Security and Compliance Overview
Relyt has adopted a range of advanced security technologies and measures to keep your accounts, data, and network connections secure. With multiple security compliance certifications under its belt, Relyt is committed to providing you with the highest standards of protection. These measures ensure that data stored on the Relyt platform is secure and meet the stringent data security compliance requirements of enterprises.
Account security
To ensure the highest level of data security, Relyt uses a "two-tier account" hierarchy and an "administration and use separation" strategy, combined with an invitation-only registration policy. This significantly enhances the security of your data and privacy.
On Relyt, user accounts are divided into two tiers: cloud accounts (further divided into main accounts and subaccounts) and DW users. Cloud accounts are used for managing cloud accounts and DW service units on the global console, while DW users manage and operate database objects within DW service units. This physical separation of resource management from data operations achieves the "administration" and "use" separation, ensuring the security of data and systems.
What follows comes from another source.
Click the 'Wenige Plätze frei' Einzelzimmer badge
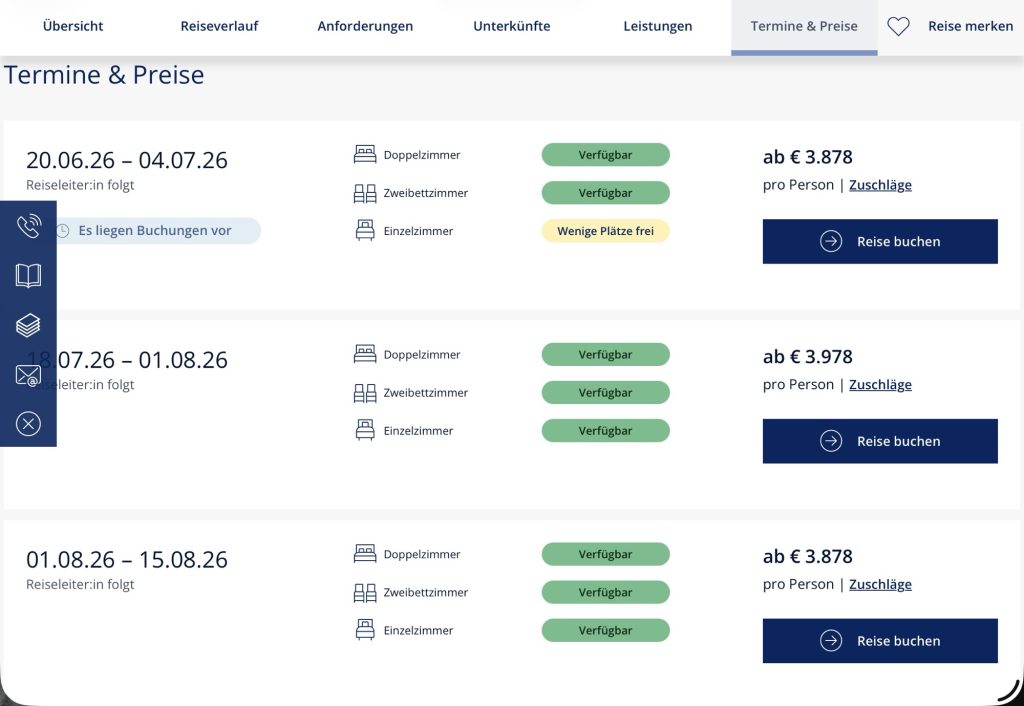 click(x=605, y=231)
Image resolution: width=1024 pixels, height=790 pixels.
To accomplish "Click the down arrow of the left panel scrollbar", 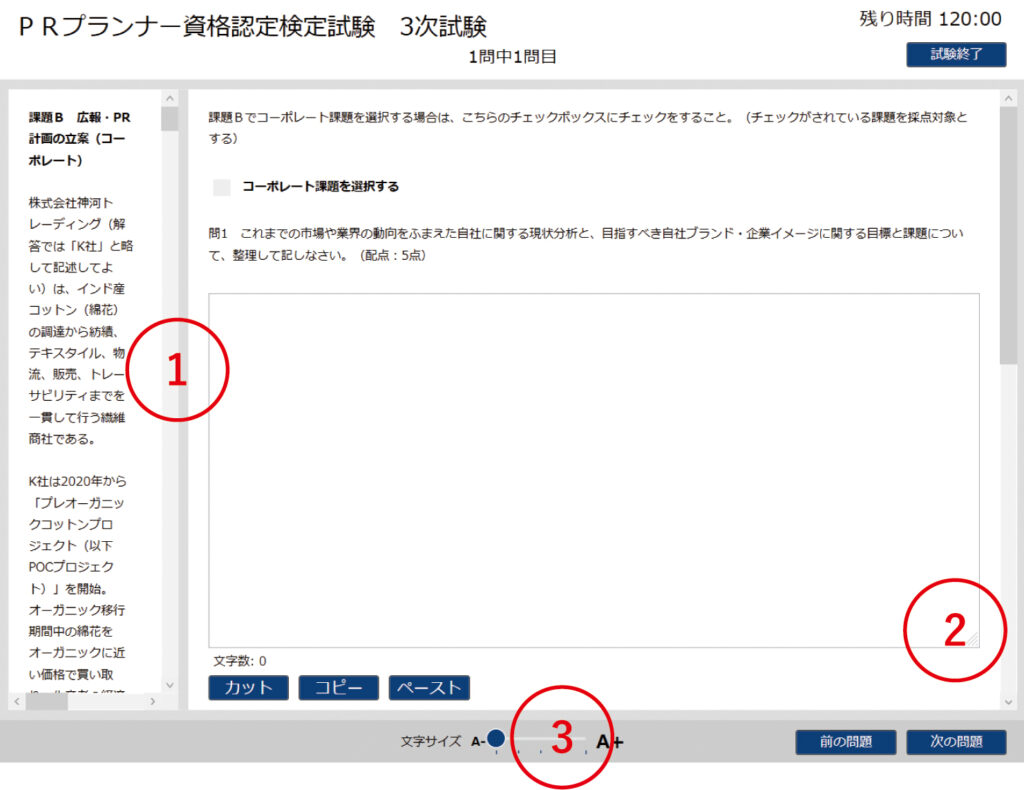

Additionally, Relyt uses an invitation-only registration policy for creating subaccounts and DW users, ensuring that only invited individuals can create user accounts. Only the creators know the passwords, preventing data leaks and tampering, and thereby fully protecting your privacy.
For more information on cloud accounts and DW users, see Cloud Accounts and DW Users.
Data security
Data encryption
Relyt takes data security to the next level by supporting table-level encryption with Bring Your Own Key (BYOK) and allowing you to leverage your own cloud key management service (KMS) for encryption. This powerful combination ensures that you retain full control over your encryption keys, preventing unauthorized access. By putting the power of encryption in your hands, Relyt not only safeguards your data against potential breaches but also ensures compliance with stringent regulatory data security requirements. With Relyt, you can be confident that your data is protected by the most advanced and customizable security measures available, providing robust protection and meeting the highest standards of data security compliance.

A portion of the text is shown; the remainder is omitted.